__ACTION ITEM__: There is material below. Print exactly the lines starting at the line with "Save the script" and ending at the line with "Given: Click the lightning bolt search icon", ends included, and no others.

+ + + + + + +

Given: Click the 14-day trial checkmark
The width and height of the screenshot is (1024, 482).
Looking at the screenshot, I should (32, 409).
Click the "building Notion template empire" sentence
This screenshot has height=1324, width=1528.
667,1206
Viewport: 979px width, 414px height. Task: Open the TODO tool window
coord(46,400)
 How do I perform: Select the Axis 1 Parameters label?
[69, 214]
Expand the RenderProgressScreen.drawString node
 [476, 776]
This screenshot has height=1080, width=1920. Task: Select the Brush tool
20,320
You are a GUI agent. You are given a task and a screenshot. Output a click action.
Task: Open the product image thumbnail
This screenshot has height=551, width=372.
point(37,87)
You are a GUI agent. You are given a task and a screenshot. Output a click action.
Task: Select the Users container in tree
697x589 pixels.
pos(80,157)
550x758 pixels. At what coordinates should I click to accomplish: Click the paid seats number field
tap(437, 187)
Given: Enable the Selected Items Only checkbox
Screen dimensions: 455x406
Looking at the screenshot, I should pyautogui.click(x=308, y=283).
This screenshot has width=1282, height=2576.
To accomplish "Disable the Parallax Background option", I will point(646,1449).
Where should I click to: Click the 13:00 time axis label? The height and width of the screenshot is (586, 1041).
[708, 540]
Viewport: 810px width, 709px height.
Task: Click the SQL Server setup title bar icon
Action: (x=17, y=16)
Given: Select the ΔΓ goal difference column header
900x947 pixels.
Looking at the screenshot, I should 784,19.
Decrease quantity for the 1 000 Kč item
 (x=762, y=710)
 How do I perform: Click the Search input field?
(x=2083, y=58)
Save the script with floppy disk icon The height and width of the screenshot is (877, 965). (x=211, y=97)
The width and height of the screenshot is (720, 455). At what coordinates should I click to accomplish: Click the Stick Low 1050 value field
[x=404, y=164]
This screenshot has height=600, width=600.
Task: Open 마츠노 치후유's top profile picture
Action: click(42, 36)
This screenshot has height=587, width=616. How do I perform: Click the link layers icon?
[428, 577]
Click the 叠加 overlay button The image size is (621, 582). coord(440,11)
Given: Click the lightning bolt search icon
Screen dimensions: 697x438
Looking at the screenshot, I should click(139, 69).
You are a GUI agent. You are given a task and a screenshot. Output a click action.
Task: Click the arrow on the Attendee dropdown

+ + + + + + +

__ANSWER TO THIS PROBLEM__:
Save the script with floppy disk icon The height and width of the screenshot is (877, 965). (x=211, y=97)
The width and height of the screenshot is (720, 455). At what coordinates should I click to accomplish: Click the Stick Low 1050 value field
[x=404, y=164]
This screenshot has height=600, width=600.
Task: Open 마츠노 치후유's top profile picture
Action: click(42, 36)
This screenshot has height=587, width=616. How do I perform: Click the link layers icon?
[428, 577]
Click the 叠加 overlay button The image size is (621, 582). coord(440,11)
Given: Click the lightning bolt search icon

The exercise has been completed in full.